Vor dem Mittagessen macht der Mönch Handarbeit um sich zu entspannen[9]. Diese findet in der zelleneigenen Werkstatt statt. So kann er tätig sein ohne seine Einsamkeit aufgeben zu müssen. Des weiteren beschäftigt er sich mit Gartenarbeit in seinem etwa einhundert Quadratmeter großen Garten. Dieser kann von den Mönchen nach eigenen Vorstellungen gestaltet werden. Das Holz, um seine Zelle zu heizen, muss jeder selber sägen. Mönche mit ausgeprägten Handwerklichen Fähigkeiten haben auch Hobel- oder Drehbänke in ihren Räumen, Sie können auf bereitgestelltes Werkzeug zurückgreifen, um Dinge für die Gemeinschaft zu fertigen.

Um 11.15 Uhr wird das durch die Luke von den Laienmönchen bereitgestellte Mittagessen eingenommen. Die Mönche ernähren sich vegetarisch. Einmal pro Woche ist Fastentag, dann wird nur Wasser und Brot zu sich genommen. In der Advents- und Fastenzeit werden keine Milchspeisen verzehrt[10]. In der Zeit von Mitte September bis Ostern gibt es nur Mittags warmes Essen. Abends wird dann nur Brot, wenn der Prior es erlaubt auch etwas vom Mittag aufgesparten gegessen. Bis 13.00 Uhr ist Erholung, die an Sonn- und Feiertagen gemeinsam genossen wird. Einmal wöchentlich findet ein ausgedehnter Spaziergang in den umliegenden Wäldern statt, der ungefähr vier Stunden dauert[11]. Zu diesem Anlass, wie auch bei der gemeinsamen Erholung ist das Sprechen erlaubt. Sonst wird strenges Stillschweigen geübt. Wird ohne Erlaubnis geredet, muss sich der Mönch am Sonntag „beim Schuldkapitel anklagen[12] “. Wenn dringend von Nöten, darf sich der Mönch mit wenigen Worten äußern. Die Nutzung der Gebärdensprache ist verboten.
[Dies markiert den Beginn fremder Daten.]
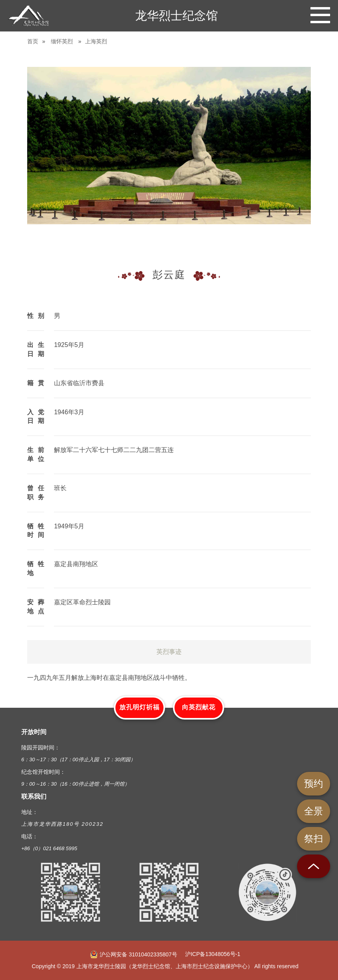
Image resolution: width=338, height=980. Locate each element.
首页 (33, 41)
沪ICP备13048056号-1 (213, 954)
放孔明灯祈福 (139, 707)
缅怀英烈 (62, 41)
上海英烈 (96, 41)
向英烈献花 (199, 707)
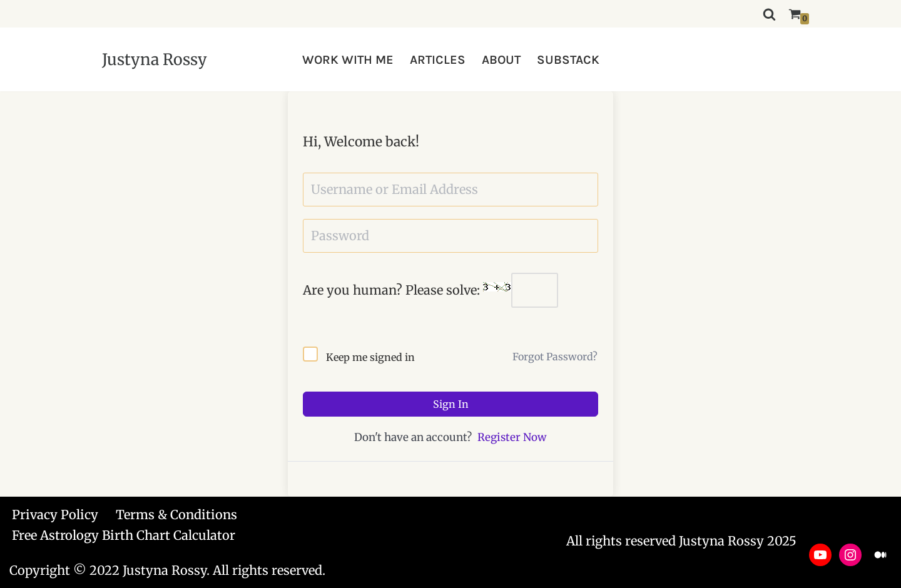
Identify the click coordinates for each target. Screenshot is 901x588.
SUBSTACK (568, 59)
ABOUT (501, 59)
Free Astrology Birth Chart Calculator (123, 535)
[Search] (769, 14)
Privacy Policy (55, 514)
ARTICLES (437, 59)
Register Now (512, 437)
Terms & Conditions (176, 514)
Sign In (450, 404)
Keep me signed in (370, 357)
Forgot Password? (555, 357)
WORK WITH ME (348, 59)
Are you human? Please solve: (430, 290)
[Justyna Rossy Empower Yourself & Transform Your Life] (155, 59)
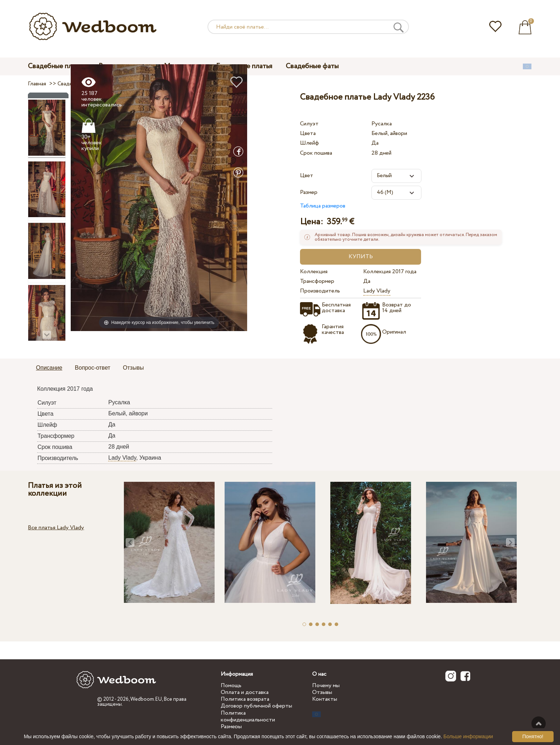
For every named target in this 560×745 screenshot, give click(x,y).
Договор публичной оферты (256, 706)
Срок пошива (316, 153)
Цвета (308, 133)
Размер (309, 192)
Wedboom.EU (146, 699)
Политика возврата (245, 699)
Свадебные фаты (312, 66)
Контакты (325, 699)
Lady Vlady (377, 291)
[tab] (49, 368)
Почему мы (326, 685)
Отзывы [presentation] (133, 368)
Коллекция (314, 271)
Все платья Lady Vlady (56, 528)
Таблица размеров (322, 206)
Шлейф (309, 143)
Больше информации (468, 736)
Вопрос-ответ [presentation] (92, 368)
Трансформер (317, 281)
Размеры (231, 726)
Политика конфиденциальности (248, 716)
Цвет (306, 175)
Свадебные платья (56, 66)
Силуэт (309, 124)
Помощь (231, 685)
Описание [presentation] (49, 368)
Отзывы (322, 692)
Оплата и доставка (245, 692)
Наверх (539, 724)
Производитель (320, 291)
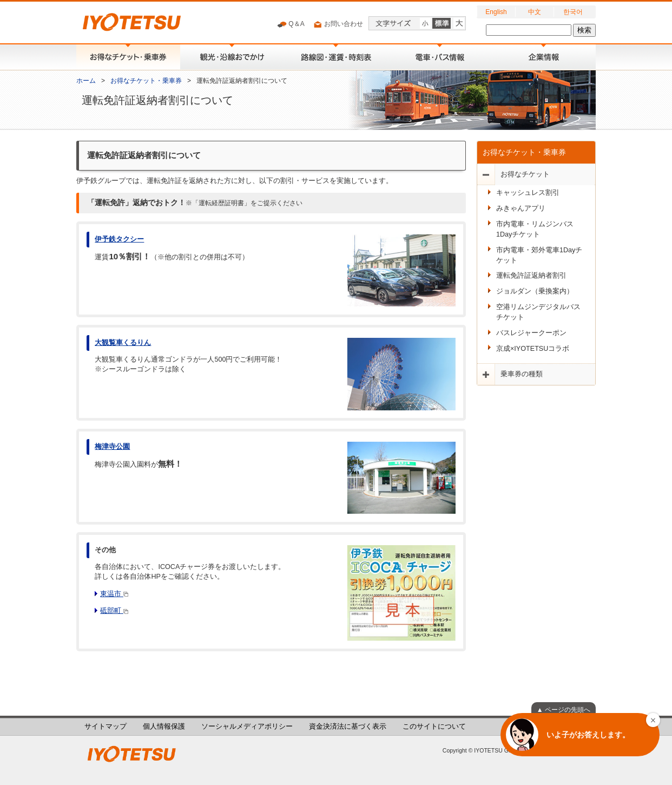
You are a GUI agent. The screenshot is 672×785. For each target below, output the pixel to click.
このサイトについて (434, 727)
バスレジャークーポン (531, 333)
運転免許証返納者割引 (531, 276)
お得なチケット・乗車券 (146, 81)
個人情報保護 (164, 727)
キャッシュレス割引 (528, 193)
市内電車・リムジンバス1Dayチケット (535, 229)
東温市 (114, 594)
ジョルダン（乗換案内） (535, 291)
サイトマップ (106, 727)
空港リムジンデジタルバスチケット (538, 312)
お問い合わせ (338, 24)
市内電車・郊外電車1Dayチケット (539, 255)
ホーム (86, 81)
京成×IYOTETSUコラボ (532, 349)
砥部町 (114, 611)
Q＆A (291, 24)
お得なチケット (525, 174)
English (496, 12)
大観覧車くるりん (123, 343)
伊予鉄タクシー (119, 239)
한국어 (573, 12)
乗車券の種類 (522, 374)
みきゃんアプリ (521, 208)
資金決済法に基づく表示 (347, 727)
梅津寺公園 (112, 447)
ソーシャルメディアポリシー (247, 727)
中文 (535, 12)
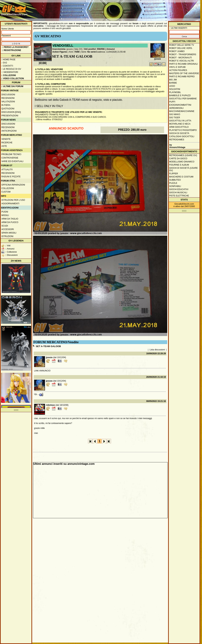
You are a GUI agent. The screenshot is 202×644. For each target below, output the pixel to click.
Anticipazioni (9, 131)
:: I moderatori (10, 72)
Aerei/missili (176, 108)
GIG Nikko (175, 114)
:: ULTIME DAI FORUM (12, 86)
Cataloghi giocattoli (181, 136)
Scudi (5, 226)
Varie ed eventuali (12, 161)
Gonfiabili (175, 186)
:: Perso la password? (15, 47)
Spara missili (9, 233)
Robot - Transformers (183, 54)
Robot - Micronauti (180, 58)
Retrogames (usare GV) (183, 155)
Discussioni (8, 94)
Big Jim (173, 80)
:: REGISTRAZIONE (11, 50)
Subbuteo (175, 180)
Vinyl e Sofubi (177, 67)
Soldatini (174, 89)
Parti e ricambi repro (182, 76)
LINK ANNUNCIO (42, 371)
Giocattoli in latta (180, 121)
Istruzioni (7, 236)
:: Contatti (7, 66)
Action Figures (60, 52)
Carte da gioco (178, 158)
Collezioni (8, 188)
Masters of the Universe (184, 74)
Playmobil (175, 92)
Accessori (8, 229)
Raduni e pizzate (11, 176)
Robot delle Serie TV (181, 45)
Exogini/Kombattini (180, 105)
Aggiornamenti (10, 204)
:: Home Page (8, 60)
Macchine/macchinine (182, 111)
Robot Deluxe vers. (181, 48)
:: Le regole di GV (11, 69)
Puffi (172, 102)
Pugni (5, 212)
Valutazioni (8, 102)
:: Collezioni (8, 75)
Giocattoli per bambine (183, 98)
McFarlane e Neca (180, 124)
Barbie (173, 83)
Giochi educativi (179, 189)
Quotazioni (8, 108)
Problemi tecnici (11, 154)
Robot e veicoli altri (181, 61)
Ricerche (7, 142)
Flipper (173, 174)
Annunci (111, 49)
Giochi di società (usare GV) (183, 169)
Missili (5, 215)
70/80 (77, 52)
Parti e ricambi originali (183, 64)
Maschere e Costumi (181, 177)
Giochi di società (179, 133)
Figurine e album (179, 165)
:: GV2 (4, 63)
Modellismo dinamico (182, 162)
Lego (172, 86)
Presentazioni (10, 116)
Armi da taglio (10, 219)
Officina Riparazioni (13, 185)
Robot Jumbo (177, 51)
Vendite (6, 139)
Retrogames (177, 140)
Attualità (7, 170)
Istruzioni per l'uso (13, 200)
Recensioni (8, 98)
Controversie (10, 158)
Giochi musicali (178, 192)
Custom (6, 192)
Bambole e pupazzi (180, 96)
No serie (91, 52)
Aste (4, 146)
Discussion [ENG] (11, 112)
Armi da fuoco (10, 222)
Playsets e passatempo (183, 130)
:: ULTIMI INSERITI (178, 28)
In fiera (6, 105)
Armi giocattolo (179, 127)
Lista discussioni (157, 350)
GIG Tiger (174, 118)
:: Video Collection (12, 78)
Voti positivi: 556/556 (94, 49)
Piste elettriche (179, 196)
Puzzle (173, 183)
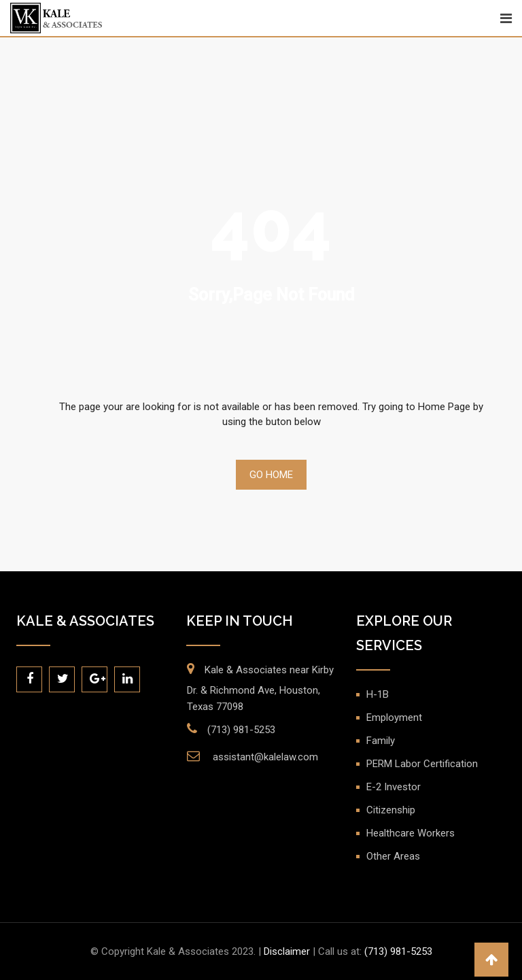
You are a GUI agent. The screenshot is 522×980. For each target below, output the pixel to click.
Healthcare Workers (411, 833)
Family (381, 741)
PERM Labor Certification (422, 764)
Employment (394, 717)
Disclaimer (287, 951)
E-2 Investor (394, 787)
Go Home (271, 475)
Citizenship (391, 810)
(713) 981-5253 (241, 730)
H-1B (377, 694)
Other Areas (393, 856)
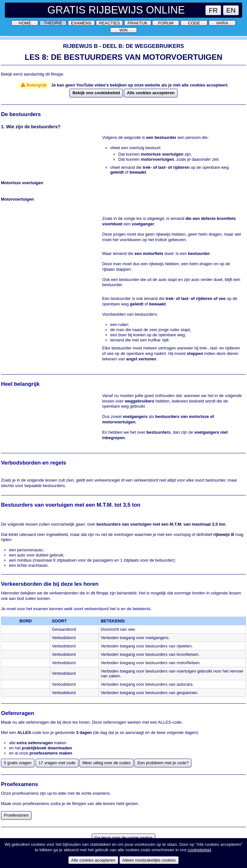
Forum (166, 23)
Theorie (53, 23)
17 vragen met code (57, 763)
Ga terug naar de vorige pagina (123, 838)
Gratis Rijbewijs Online (116, 10)
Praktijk (137, 23)
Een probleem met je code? (163, 763)
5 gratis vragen (18, 763)
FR (213, 10)
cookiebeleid (199, 850)
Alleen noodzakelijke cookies (149, 860)
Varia (222, 23)
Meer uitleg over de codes (106, 763)
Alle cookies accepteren (150, 93)
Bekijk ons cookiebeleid (96, 93)
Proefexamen (16, 815)
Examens (81, 23)
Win (123, 30)
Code (194, 23)
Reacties (110, 23)
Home (25, 23)
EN (231, 10)
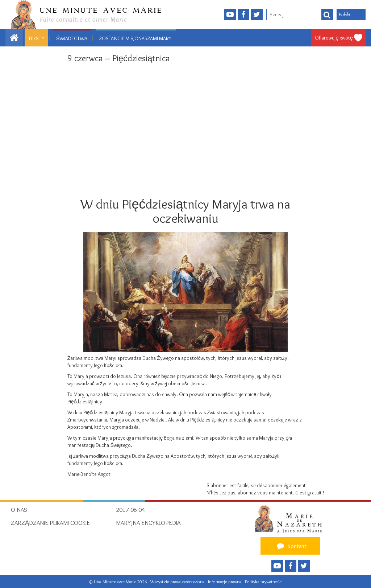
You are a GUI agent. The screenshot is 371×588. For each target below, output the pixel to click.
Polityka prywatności (264, 581)
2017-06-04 (130, 510)
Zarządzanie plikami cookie (50, 523)
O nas (19, 510)
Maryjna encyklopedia (148, 523)
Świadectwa (72, 38)
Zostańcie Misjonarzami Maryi (136, 38)
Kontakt (291, 546)
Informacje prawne (225, 581)
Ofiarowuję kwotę (334, 38)
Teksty (36, 38)
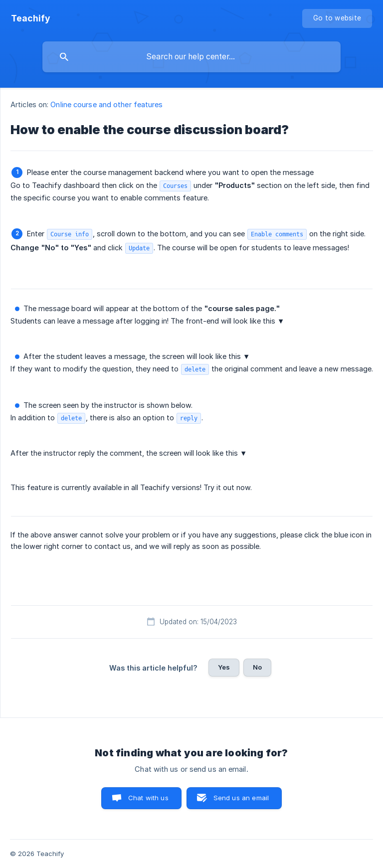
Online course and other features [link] (106, 104)
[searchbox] (192, 57)
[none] (30, 18)
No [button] (257, 667)
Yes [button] (224, 667)
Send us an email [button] (241, 798)
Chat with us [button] (148, 798)
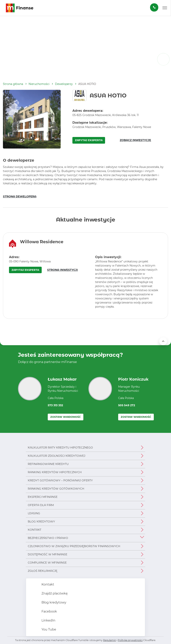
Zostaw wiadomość (66, 417)
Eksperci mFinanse (42, 497)
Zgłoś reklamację (42, 571)
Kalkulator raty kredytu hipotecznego (60, 448)
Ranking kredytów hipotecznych (54, 472)
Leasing (34, 513)
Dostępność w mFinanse (48, 554)
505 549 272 (126, 405)
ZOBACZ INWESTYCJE (135, 140)
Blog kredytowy (41, 522)
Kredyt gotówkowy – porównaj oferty (60, 480)
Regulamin (110, 640)
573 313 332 (55, 405)
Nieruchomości (39, 84)
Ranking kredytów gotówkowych (56, 488)
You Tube (48, 629)
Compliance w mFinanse (47, 562)
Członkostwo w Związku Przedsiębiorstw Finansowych (74, 546)
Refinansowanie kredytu (48, 464)
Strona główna (13, 84)
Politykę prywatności (130, 640)
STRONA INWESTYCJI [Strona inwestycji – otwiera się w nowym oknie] (62, 270)
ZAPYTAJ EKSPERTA (89, 140)
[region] (86, 276)
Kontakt (34, 530)
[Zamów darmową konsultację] (154, 7)
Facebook (49, 611)
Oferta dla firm (41, 505)
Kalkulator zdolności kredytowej (56, 456)
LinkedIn (48, 620)
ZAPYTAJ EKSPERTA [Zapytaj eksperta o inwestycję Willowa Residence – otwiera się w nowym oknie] (25, 270)
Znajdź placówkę (54, 593)
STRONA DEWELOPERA (20, 196)
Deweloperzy (64, 84)
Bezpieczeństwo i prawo (48, 538)
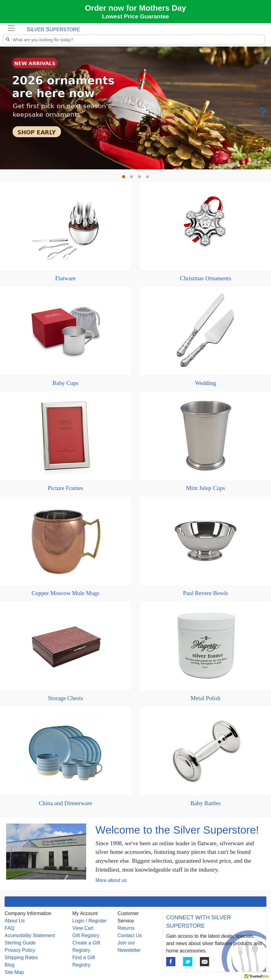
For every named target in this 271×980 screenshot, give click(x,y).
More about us (111, 880)
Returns (126, 928)
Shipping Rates (21, 958)
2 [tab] (133, 178)
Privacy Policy (20, 950)
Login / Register (89, 921)
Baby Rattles (206, 803)
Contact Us (129, 935)
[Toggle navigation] (11, 28)
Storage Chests (65, 698)
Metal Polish (206, 698)
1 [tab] (125, 178)
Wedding (206, 383)
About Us (14, 921)
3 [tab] (141, 178)
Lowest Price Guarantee (136, 16)
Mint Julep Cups (206, 488)
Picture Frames (65, 488)
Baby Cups (65, 383)
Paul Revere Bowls (206, 593)
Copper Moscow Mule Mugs (65, 593)
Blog (10, 965)
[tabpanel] (136, 46)
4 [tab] (149, 178)
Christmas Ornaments (206, 278)
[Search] (134, 40)
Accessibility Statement (30, 935)
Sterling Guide (20, 943)
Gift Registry (86, 935)
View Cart (83, 928)
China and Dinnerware (65, 803)
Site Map (14, 972)
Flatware (65, 278)
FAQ (10, 928)
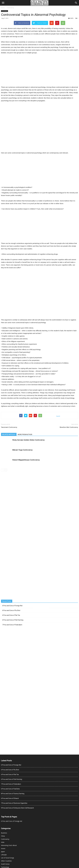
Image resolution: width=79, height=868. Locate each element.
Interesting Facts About (9, 845)
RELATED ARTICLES (9, 434)
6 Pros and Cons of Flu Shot (11, 610)
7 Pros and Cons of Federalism (12, 625)
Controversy (10, 8)
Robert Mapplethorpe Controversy (26, 460)
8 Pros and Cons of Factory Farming (12, 794)
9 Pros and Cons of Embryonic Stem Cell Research (17, 808)
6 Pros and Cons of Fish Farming (13, 620)
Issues (3, 848)
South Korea (5, 864)
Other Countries (6, 861)
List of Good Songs (7, 858)
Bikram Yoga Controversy (22, 450)
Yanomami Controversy (9, 427)
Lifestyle (4, 855)
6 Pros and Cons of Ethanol (10, 798)
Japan (3, 851)
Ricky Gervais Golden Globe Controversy (28, 440)
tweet (58, 416)
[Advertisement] (40, 71)
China (3, 836)
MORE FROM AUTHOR (25, 434)
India (3, 842)
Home (3, 8)
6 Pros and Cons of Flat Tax (11, 615)
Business (4, 833)
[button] (76, 3)
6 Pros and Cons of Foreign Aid (12, 606)
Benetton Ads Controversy (69, 427)
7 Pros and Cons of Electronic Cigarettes (14, 803)
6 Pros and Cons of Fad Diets (10, 789)
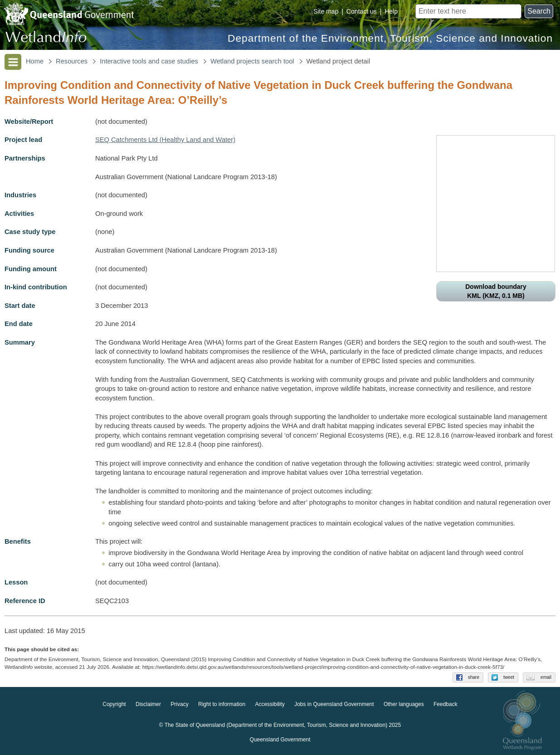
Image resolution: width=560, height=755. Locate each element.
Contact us (361, 11)
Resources (72, 61)
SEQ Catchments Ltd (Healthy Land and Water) (165, 140)
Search (539, 11)
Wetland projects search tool (252, 61)
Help (391, 11)
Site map (326, 11)
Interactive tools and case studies (149, 61)
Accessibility (269, 704)
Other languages (404, 704)
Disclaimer (148, 704)
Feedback (445, 704)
Bis 15.00 Uhr, dann wird in der Kirche die Vesper gesungen, wird wieder gebetet, gearbeitet und studiert.

Nach neun Jahren ist die Ausbildung der Jungmönche abgeschlossen. Sie haben dann drei Jahre Philosophie und sechs Jahre Theologie studiert[13].

Gegen 17.00 Uhr gibt Abendessen oder die erwähnte kalte Kost. Gegen 18.00 Uhr wird das Gebet gesprochen, bevor dann bald der Tag beendet ist und die Mönche zur Nachtruhe gehen.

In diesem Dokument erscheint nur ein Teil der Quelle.